Well his good mood is still surviving, despite the kind of provocation certain to have induced a serious grumbling session formerly. Small Boy arrived and immediately set to work with the old "Snowball down The Owners Neck Routine".... not a grumble! In fact he seemed to enjoy it and retaliated with much laughter and merriment.

I am not really grasping this whole snow thing here; you go outside and throw loads of frozen white stuff everywhere, roll in it (and I remember what I left underneath that snow) get wet trousers, jackets and gloves, freezing hands and feet; then tell everyone what fun you've had! It is clearly a hoomun thing! Just leave me with a square of carpet and a stoked up woodburner and let me know when you come back indoors!

Diesel Dog Daughter came up again with Diesel Dog and Very Strange Woman. Snow and a big garden and Diesel Dog had to do more demented badger running up and down the path across the back of the garden. Now this is something else I am just not getting! What is it about that path that he has to run up and down it like that? I must have a go myself, but not until the white stuff has gone! I don't mind sharing my square of carpet in front of the fire but I don't share my cushion and you may remember I had to have an opinion about that when last they visited. It clearly worked as Diesel Dog didn't try and evict me from it unceremoniously like last time. However I thought The Owner was going to start grumbling again when he was having his daily glass of sherry when coming in from the cold.

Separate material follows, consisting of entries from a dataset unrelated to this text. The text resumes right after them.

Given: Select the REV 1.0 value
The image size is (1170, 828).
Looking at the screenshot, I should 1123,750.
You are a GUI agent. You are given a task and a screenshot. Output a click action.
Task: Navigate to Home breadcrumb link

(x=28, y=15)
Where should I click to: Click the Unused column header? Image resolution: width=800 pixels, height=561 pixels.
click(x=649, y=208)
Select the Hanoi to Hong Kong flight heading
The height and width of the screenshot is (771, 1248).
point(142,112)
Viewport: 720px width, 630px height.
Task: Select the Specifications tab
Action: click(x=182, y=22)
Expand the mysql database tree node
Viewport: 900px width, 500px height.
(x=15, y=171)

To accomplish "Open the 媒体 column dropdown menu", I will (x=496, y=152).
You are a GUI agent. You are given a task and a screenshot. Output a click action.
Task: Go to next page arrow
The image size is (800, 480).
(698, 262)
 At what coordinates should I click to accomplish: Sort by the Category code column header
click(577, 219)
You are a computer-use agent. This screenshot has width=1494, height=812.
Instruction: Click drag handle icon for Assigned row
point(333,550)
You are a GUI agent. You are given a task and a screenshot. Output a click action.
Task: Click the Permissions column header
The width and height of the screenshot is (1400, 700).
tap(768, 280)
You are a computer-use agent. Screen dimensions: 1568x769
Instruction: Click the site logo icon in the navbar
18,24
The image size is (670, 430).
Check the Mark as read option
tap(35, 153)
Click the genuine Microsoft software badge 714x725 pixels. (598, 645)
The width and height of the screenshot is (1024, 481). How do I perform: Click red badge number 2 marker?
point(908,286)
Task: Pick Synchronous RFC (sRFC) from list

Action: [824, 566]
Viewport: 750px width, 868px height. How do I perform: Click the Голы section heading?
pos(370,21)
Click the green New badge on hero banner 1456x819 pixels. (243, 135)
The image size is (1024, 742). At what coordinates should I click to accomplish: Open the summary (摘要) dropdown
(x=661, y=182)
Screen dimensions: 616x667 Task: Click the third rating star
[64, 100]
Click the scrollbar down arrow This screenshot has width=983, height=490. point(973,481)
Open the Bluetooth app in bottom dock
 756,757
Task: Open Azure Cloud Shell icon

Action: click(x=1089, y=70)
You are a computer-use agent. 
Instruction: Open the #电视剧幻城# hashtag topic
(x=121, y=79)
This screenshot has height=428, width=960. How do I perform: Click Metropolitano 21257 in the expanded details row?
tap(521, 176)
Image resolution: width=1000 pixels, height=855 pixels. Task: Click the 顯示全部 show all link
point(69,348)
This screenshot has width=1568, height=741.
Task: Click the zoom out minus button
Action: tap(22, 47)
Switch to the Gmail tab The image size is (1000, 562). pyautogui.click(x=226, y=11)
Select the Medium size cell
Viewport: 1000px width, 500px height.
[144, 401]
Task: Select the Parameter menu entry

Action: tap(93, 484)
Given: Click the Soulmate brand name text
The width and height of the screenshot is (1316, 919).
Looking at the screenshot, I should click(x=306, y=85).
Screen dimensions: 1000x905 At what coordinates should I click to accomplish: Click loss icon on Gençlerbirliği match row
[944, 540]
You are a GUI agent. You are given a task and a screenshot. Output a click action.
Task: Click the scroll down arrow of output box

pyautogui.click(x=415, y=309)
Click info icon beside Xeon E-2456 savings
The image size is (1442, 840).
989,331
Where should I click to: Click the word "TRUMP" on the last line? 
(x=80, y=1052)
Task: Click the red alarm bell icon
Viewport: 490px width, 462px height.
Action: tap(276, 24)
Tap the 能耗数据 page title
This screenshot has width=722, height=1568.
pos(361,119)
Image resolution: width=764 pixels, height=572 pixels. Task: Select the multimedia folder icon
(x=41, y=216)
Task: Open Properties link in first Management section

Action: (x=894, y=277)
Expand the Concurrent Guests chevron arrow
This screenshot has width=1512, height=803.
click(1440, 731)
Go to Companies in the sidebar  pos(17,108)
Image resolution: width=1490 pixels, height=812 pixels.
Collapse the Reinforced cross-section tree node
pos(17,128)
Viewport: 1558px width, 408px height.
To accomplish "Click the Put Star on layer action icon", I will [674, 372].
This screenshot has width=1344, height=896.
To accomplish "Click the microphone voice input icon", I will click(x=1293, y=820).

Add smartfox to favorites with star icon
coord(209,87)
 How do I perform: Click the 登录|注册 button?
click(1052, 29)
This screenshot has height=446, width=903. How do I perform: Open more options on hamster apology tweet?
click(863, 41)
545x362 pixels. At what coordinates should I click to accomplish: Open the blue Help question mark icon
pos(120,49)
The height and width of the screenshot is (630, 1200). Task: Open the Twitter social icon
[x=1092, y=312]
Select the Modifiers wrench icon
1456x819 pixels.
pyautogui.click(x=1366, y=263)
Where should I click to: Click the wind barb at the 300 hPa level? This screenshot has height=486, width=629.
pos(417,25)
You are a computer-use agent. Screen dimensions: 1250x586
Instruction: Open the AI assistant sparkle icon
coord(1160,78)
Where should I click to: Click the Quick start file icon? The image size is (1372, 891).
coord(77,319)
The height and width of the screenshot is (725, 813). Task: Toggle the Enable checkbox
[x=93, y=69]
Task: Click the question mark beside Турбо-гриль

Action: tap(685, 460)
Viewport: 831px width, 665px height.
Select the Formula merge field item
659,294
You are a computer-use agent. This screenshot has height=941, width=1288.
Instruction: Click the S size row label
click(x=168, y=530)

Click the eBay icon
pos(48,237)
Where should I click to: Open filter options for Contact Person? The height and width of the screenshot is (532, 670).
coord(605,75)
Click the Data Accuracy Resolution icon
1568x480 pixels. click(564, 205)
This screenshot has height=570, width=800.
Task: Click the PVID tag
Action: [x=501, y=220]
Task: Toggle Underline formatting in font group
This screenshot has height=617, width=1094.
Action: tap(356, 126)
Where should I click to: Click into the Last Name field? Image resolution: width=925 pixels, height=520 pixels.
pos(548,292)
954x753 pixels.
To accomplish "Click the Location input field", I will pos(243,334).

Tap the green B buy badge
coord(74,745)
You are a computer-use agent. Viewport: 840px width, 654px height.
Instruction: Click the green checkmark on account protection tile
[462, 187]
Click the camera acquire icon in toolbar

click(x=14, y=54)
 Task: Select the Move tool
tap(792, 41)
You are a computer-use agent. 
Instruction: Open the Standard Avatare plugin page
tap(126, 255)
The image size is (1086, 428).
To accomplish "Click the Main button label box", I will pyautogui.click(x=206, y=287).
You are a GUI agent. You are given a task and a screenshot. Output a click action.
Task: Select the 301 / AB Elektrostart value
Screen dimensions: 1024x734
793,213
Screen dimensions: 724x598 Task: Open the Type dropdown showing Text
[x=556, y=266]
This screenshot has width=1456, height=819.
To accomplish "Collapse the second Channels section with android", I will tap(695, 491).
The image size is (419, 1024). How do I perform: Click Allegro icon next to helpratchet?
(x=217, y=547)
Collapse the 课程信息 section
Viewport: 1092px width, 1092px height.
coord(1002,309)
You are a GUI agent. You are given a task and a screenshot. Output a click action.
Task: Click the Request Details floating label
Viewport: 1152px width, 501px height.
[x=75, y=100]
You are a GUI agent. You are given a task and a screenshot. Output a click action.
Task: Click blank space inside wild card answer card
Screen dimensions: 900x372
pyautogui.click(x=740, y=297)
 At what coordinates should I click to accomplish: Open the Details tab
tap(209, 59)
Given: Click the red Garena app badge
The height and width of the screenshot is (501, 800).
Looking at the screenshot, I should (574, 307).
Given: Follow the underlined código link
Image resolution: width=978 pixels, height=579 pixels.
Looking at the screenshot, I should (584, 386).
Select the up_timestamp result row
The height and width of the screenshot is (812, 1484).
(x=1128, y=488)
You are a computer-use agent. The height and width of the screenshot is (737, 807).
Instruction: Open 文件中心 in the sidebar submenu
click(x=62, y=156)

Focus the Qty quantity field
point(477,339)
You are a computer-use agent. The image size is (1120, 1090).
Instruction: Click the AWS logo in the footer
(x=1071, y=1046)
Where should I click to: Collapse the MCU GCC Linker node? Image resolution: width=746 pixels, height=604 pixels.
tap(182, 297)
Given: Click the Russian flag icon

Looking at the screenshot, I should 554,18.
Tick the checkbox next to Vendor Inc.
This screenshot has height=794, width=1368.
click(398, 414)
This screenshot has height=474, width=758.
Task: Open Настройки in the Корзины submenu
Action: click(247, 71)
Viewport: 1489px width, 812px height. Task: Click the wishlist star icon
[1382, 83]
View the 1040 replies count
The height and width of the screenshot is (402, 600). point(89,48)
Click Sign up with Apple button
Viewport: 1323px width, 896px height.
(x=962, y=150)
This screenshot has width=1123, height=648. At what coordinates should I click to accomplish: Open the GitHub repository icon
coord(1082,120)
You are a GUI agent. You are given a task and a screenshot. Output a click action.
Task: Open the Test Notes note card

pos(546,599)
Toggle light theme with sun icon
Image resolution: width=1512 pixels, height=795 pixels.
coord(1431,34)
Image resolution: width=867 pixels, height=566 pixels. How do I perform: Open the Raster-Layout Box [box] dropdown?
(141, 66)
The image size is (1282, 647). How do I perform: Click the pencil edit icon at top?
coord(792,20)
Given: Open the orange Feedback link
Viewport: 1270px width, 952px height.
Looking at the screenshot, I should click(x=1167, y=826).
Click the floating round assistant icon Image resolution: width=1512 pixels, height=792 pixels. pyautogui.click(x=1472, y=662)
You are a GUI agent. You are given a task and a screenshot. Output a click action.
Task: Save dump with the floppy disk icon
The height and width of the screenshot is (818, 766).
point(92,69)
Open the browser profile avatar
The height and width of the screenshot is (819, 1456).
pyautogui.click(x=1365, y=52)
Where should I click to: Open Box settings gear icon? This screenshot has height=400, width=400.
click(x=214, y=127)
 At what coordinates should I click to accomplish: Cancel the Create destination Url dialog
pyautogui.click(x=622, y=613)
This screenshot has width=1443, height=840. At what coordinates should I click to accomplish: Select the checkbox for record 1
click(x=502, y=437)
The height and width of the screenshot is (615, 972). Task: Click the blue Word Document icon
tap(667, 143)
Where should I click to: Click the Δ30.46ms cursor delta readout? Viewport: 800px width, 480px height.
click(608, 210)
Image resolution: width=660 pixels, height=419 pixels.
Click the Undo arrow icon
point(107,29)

He sat down on the floor and put his glass beside him. Diesel Dog was patrolling the living room carpet and as he passed, dunked his tongue in the unguarded glass. The Owner just laughed! Although it was funny, the faces Diesel Dog pulled at the taste of The Owner's cheap sherry. I have seen the faces The Owner pulls at it sometimes and he is used to the taste! I don't think Diesel Dog will be trying any of The Owners unguarded glasses left within reach for a while.

I Don't Do Cold Paws!


A dog has to prepare for this cold you know. I mean.... cold paws? Unthinkable!